**Assignment**
Go through the records below and copy out every line holding "icon".

**Record extracts**
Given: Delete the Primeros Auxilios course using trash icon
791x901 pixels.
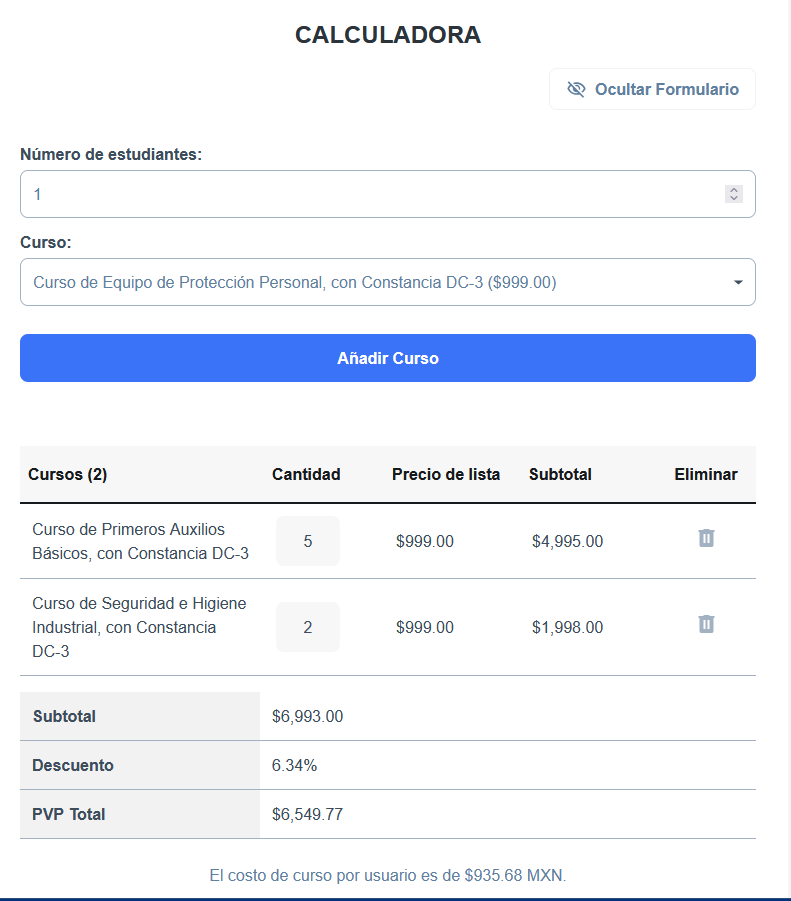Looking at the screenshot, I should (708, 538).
---
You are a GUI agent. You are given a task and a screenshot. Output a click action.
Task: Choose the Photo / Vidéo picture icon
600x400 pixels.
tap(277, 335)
* * *
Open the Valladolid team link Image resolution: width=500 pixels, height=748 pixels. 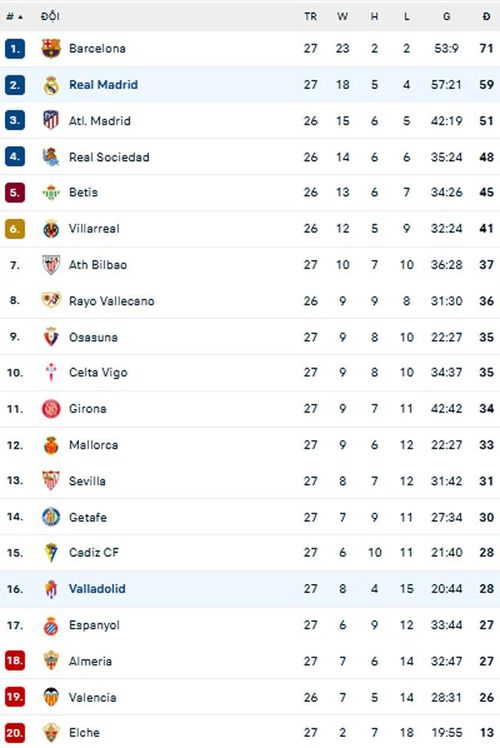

**Solution for this exercise**
Given: Delete the Primeros Auxilios course using trash icon
Task: Choose the Photo / Vidéo picture icon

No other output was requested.